Will India Achieve Robust GDP Growth in FY27 Despite Global Challenges?
Synopsis
Key Takeaways
New Delhi, Jan 6 (NationPress) India is projected to record another year of significant economic growth in 2026-27 despite prevailing global uncertainties, according to a report published by India Ratings and Research on Tuesday.
The report anticipates India's real GDP growth to reach 6.9% in FY27, a slight decline from the estimated 7.4% in FY26.
The agency notes that India's strong macroeconomic fundamentals and recent government policy actions should help safeguard the economy from global risks, particularly the trade disruptions stemming from the US tariff situation.
India Ratings highlighted that reforms such as income tax reductions revealed in the FY26 Budget, GST adjustments, and the signing of free trade agreements with Oman, the UK, and New Zealand are expected to bolster the growth rate.
However, the agency has also raised concerns over emerging risks, including the potential onset of an El Nino weather pattern in mid-2026, which could negatively affect agricultural output and rural income.
The services sector is anticipated to remain the key growth driver, with an expansion rate of 8.1%, while the industrial sector is expected to achieve a robust 6.2% growth.
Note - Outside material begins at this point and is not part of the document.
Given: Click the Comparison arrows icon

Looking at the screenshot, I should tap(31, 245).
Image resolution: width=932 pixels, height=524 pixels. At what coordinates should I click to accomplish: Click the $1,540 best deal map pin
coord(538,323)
The agriculture sector's growth is projected at 3.1%.
On the demand front, private final consumption expenditure (PFCE), which constitutes around 56% of GDP, is expected to increase by 7.6% in FY27, marginally higher than the 7.4% estimated for FY26.
In terms of investments, while sectors like power, transmission, and logistics are set to maintain capital expenditure momentum, the agency cautioned that a broader investment recovery will require more time, with sectors like textiles likely experiencing slower growth.
"It will still take at least a year for capital expenditure to become widespread," stated India Ratings' Chief Economist Devendra Kumar Pant.
The report predicts that inflation will remain manageable, with India Ratings forecasting an average CPI inflation of 3.8% in FY27, up from an estimated 2.1% in FY26 but still within the Reserve Bank of India's target midpoint of 4%.
Factors such as food price deflation and GST adjustments have contributed to keeping inflation low thus far, but beneficial base effects are expected to diminish in the coming year.
In this context, the ratings agency noted that any further rate cuts would be limited to 25 basis points and would depend entirely on incoming data. The RBI has already reduced policy rates by 125 basis points over the past year, lowering the benchmark rate from 6.5% to 5.25%.
Regarding the external sector, the current account deficit is projected to widen slightly to 1.5% of GDP in FY27, up from 1.3% in FY26, with the rupee expected to average around Rs 92.3 per dollar throughout the year.